Co-op and Condo Residents Join Protests Over Migrant Shelters

Midland Beach, Staten Island

A plan to turn the former Island Shores Senior Residence into a migrant shelter sparked a protest. 

Aug. 22, 2023 — Rallies highlight resistance to the city's handling of the migrant crisis.

More than 200 angry New Yorkers, many of them residents of co-op and condos, rallied outside a shuttered Staten Island nursing home on Sunday to protest its proposed conversion to a migrant shelter, The New York Post reports.

The Not-In-My-Back-Yard protest was organized by Guardian Angels founder and former mayoral candidate Curtis Sliwa, who was among about a dozen demonstrators later arrested by for blocking traffic. It followed a similar rally last week to protest the creation of a 1,000-bed migrant shelter on the former Creedmoor Psychiatric Center campus in eastern Queens.

“Four thousand demonstrators showed up,” Sliwa said of the Queens protest. “And I can tell you, most of them were moderate Democrats who had co-ops, condos, homes, and they said, ‘No more! No more! You’re not destroying our neighborhood!'” 

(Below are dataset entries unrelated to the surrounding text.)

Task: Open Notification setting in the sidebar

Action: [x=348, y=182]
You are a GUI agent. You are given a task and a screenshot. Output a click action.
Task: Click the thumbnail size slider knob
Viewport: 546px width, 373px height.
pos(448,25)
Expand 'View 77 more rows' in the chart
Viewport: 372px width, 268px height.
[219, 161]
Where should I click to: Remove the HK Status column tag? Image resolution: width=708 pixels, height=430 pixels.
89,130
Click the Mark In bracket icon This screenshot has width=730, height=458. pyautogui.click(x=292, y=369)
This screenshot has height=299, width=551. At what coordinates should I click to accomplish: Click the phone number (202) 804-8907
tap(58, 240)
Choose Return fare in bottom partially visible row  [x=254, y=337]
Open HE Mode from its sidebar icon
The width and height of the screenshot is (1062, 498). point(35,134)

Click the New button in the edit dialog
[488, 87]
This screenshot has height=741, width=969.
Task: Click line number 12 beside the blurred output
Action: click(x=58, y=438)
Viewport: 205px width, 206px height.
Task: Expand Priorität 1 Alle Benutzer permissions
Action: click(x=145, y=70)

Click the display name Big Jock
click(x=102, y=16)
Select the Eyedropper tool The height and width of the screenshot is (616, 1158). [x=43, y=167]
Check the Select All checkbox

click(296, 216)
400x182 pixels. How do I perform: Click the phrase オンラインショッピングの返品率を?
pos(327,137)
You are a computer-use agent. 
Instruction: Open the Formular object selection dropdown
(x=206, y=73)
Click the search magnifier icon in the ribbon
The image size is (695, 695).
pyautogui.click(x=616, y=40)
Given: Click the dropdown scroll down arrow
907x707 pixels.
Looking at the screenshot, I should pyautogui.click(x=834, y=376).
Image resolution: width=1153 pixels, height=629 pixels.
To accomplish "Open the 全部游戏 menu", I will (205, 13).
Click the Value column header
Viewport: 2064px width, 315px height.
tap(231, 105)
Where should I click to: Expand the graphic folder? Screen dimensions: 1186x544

The administration of Mayor Eric Adams has been forced to scramble for space as some 100,000 asylum seekers from the U.S. border have flooded the five boroughs since last spring — with nearly 60,000 currently under city care.

“As we have repeatedly said, with more than 100,000 asylum seekers asking for care since the spring of 2022, New York City has been left largely alone to respond with a national humanitarian crisis,” a spokesperson for Adams said in a statement.

Meanwhile, the Post reports, a new Siena College poll suggests that the protesters on Staten Island and in Queens are not the only New Yorkers who are growing weary of the influx of migrants — or "illegals," as many prefer to call them. According to the poll, 82% of respondents said the surge of migrants to New York is a serious problem — with 54% saying it’s a “very serious” problem.

“New Yorkers — including huge majorities of Democrats, Republicans, independents, upstaters and down-staters — overwhelmingly say that the recent influx of migrants to New York is a serious problem for the state,” said Siena College pollster Steven Greenberg.